Reading text:
+ + + + +

We are in a new era — a time of increased realization that the indoor environment has a powerful influence on human health. This means that decisions made by architects, engineers, builders, and facility managers impact us in areas that are outside of our current set of building metrics. Building codes mandate protection from instantaneous or catastrophic emergencies, such as earthquakes, fires, or building flooding. While we also monitor and manage energy consumption, emissions from carbon-containing fuel, and indoor temperatures, we are missing many other less obvious yet important considerations.

Surprising data from new building assessment tools are showing compelling connections between occupant illnesses, synthetic surface materials, and low indoor humidity. These associations are not due to off-gassing of volatile organic compounds (VOCs) but rather are due to direct effects of inadequate water vapor on living building occupants. This includes humans, of course, but also indoor communities of microbes known as building microbiome. Microbes are initially brought into a building by people, pets, outdoor air, plants, and soil. They then respond to indoor conditions and evolve, as needed, to survive, or they die. Surviving and morphed microbes, excessively low indoor humidity, and tiny airborne particles are some of the indoor factors that directly affect the health of people who spend more than around 15 minutes indoors. Clearly, building monitoring systems that focus on energy consumption will not adequately inform us about indoor factors that affect the building microbiome and human occupants.

Thankfully, there is a way to monitor the impact of the indoor environment on living beings. No, we do not have to wait for people to drop dead or for plants to shrivel up. Monitoring health-promoting conditions simply means that in addition to traditional electronic sensors, we need to use living cells as human surrogates. The reverse situation of using electronic sensors to aid living tissues has been done for decades. For example, artificial pacemakers and insulin pumps are invaluable in keeping people alive when their faltering cardiac or pancreatic tissues cannot respond adequately to whole-body changes.

It is now time for building professionals to add living cells to their armamentarium to help detect and manage indoor conditions that are harmful to health. In addition to detecting new categories of toxins, living biological sensors can quickly detect environmental factors that play a role in both immediate illnesses as well as in long-term harm that otherwise could take months or years to manifest in a human.

+ + + + +

Raw data:
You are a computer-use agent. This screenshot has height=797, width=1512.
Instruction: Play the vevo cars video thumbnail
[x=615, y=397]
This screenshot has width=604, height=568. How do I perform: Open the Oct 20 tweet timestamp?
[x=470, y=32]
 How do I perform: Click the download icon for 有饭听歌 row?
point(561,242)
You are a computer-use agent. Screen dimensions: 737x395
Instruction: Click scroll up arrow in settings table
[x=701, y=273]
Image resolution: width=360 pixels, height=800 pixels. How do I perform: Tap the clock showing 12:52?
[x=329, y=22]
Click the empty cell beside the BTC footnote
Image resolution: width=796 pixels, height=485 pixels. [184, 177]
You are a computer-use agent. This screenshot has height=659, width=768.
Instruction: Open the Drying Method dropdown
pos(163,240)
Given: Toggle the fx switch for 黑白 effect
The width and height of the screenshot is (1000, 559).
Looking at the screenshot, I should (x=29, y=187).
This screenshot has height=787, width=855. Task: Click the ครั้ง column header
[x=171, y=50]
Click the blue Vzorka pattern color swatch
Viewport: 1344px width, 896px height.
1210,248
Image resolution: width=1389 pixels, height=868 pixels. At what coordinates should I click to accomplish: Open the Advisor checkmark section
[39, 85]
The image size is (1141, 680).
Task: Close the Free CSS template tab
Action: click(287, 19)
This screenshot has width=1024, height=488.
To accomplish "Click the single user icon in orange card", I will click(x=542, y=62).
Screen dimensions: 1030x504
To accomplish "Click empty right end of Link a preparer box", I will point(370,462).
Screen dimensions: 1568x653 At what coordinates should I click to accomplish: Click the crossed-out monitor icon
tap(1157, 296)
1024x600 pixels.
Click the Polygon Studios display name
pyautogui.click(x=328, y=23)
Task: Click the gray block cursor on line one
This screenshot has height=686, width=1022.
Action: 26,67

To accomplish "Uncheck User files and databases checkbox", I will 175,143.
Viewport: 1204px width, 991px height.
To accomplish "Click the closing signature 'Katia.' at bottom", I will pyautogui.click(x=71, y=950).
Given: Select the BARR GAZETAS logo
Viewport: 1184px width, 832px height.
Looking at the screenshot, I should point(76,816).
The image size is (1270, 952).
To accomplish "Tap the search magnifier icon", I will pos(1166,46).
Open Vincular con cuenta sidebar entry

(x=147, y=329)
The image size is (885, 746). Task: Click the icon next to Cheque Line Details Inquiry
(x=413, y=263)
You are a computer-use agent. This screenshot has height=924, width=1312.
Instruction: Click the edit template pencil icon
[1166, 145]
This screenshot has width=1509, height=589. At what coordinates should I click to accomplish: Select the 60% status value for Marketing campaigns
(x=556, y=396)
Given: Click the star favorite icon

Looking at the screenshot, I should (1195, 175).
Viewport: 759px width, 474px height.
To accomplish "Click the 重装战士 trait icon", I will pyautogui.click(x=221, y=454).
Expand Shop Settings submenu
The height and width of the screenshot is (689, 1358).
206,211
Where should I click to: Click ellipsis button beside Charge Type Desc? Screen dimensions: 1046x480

+ + + + +

Work instructions:
According to the text on indoor environments and health, what do building codes mandate protection from?

Written answer:
Instantaneous or catastrophic emergencies, such as earthquakes, fires, or building flooding.